Kathleen: This sense of loss, as it relates to my work, is tied to my relationship with my grandmother. She had a pen pal for more than fifty years. Pamela, my mother’s namesake and godmother, lived in Dover, England. She and my grandmother began writing to one another during World War II. During the war, Pamela was secretary to the British general in charge of dropping spies into occupied France. My grandmother was a young housewife with an infant. Their early letters are full of each one’s desire to live like the other. When I was just out of graduate school and living on the farm, I read those letters and agonized over which woman’s experience I longed for most.
In “From Where We Stand: Recovering a Sense of Place,” Deborah Tall writes “a balance between wandering and staying is aspired to, the understanding that life involves both venturing out and returning… In the allegorical world of mythical and religious journeys the greatest challenge of the journey is to return home. …When we lack a here, our wanderings are full of longing and confusion.”

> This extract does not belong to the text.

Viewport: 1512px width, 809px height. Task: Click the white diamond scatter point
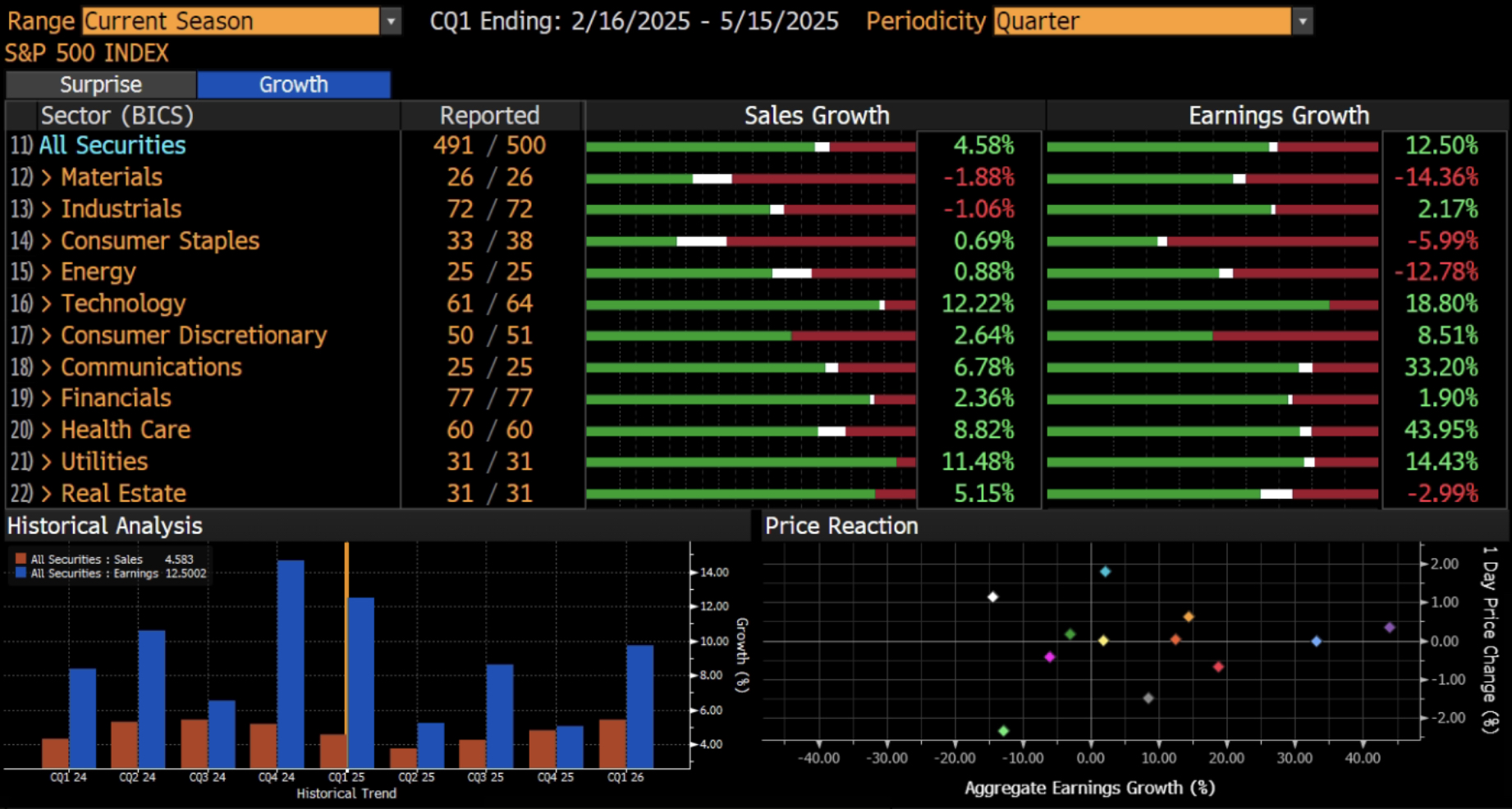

I suppose it also has something to do with Thomas Wolfe and the notion that one “can’t go home again.” Or with Willie Morris, who wrote that “our sense of (home) is forever violated by others who see it, not as home, but as the dark side of hell.”
Karla: Which photographers have you been influenced by and how do you think they have impacted your work?
Kathleen: That list is long. Harry Callahan is a big influence, particularly his photographs of Eleanor. Maude Schuyler Clay’s new book “Mississippi History” is mind-bogglingly good. Sally Mann. Eudora Welty. Jim Stone. Tom Rankin.
But my biggest influence remains my grandmother. She was a painter, and she made photographs on the farm to use as studies for her paintings. Small color square landscape photographs that look very similar to my images.
Fairly often, I will make a photograph and then find an image that my grandmother made fifty years ago. I will have no recollection of that image, but I will make a near replica of it. For instance, a portrait I make of my brother will refer to an earlier portrait of my grandfather in stance and location.
Karla: What do you think is your most important tool, as a photographer?
I try not to place constraints on myself regarding the timeframe of a project or making a particular image or number of images in a day or in a year. Having time to consider the images that I’ve made and to make adjustments – to let projects evolve at their own pace – is important.
Karla: You have been preparing a new project for publication. Please tell us about any other new things you have coming!
Kathleen: I’m working on a new series that explores the physical and symbolic relationship between boys and nature, time and memory in the rural south. I am part of a family of many boys; seven nephews, a sole niece and my six-year old son among my generation’s descendants.
My grandmother used to tell us a story about a character called the “Wild Man” that began: There once was a man who lived far away and deep in the woods in the top of a tree and in a hole. The story of the wild man was told and retold by my grandmother over the course of my childhood. Her protagonist had a flower growing from one ear. Later, I heard about a man who lived by the Tallahatchie River on our family’s farm during the 1940’s. He hopped off a riverboat and dug a hole into the bank. I imagine my grandmother’s story must have derived from this family folklore.
Whatever the origin, her wild man has existed in the landscape where I grew up for as I long as I can remember. When I return home, I reflexively search for him in the tops of the trees. He has also come to represent a certain kind of spirit that boys inhabit while participants in this landscape.